Data records:
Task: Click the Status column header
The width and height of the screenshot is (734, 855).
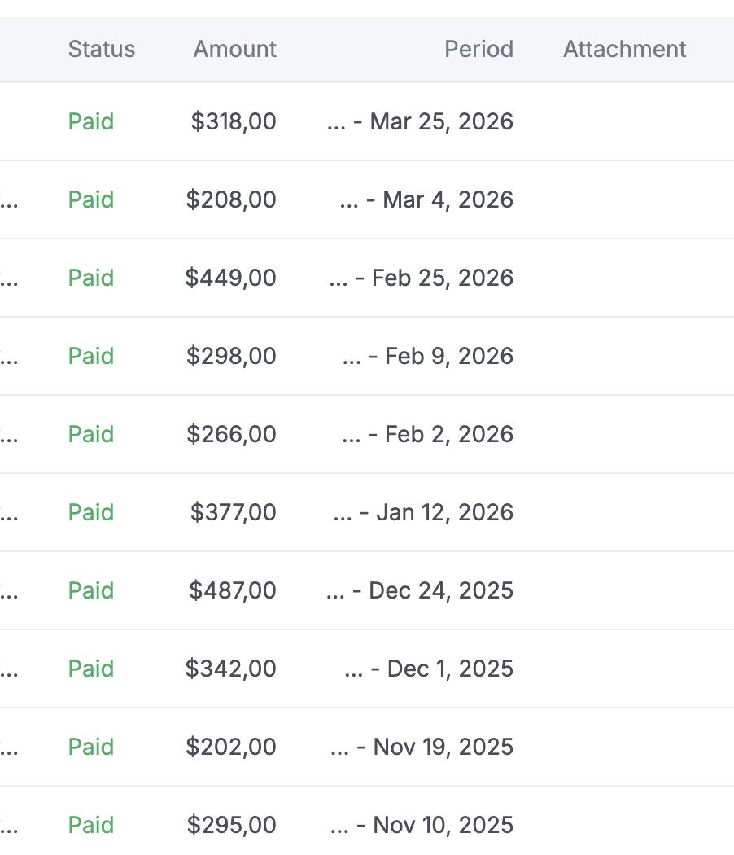Action: pos(101,49)
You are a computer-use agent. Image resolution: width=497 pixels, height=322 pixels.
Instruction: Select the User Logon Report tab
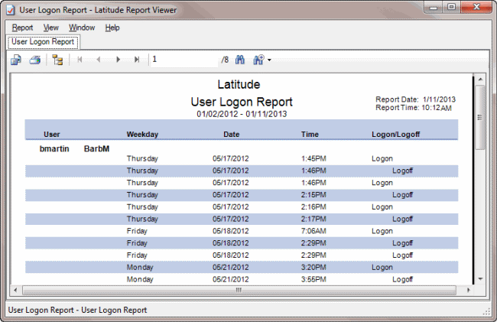click(x=43, y=41)
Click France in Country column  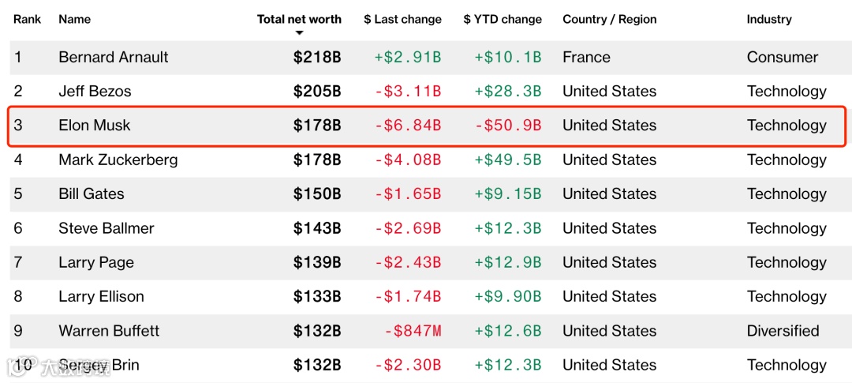pos(586,57)
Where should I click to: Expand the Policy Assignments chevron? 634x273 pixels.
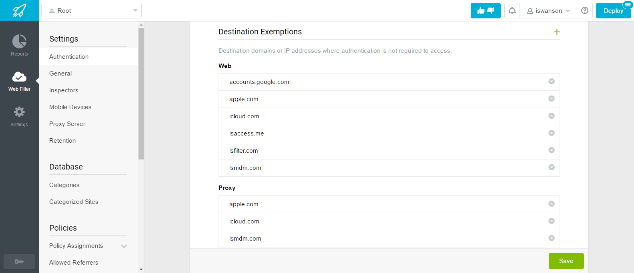124,246
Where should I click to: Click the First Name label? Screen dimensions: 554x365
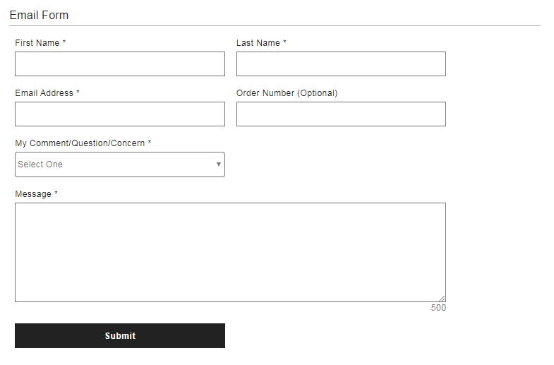coord(37,43)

◆ **Work instructions**
The lines from the one containing "Where should I click to: Expand" through the last line of the records are what you should copy, word for word and nothing else, with pictures left out.

◆ **Task solution**
Where should I click to: Expand the Policy Assignments chevron? 634x273 pixels.
124,246
Where should I click to: Click the First Name label? Screen dimensions: 554x365
coord(37,43)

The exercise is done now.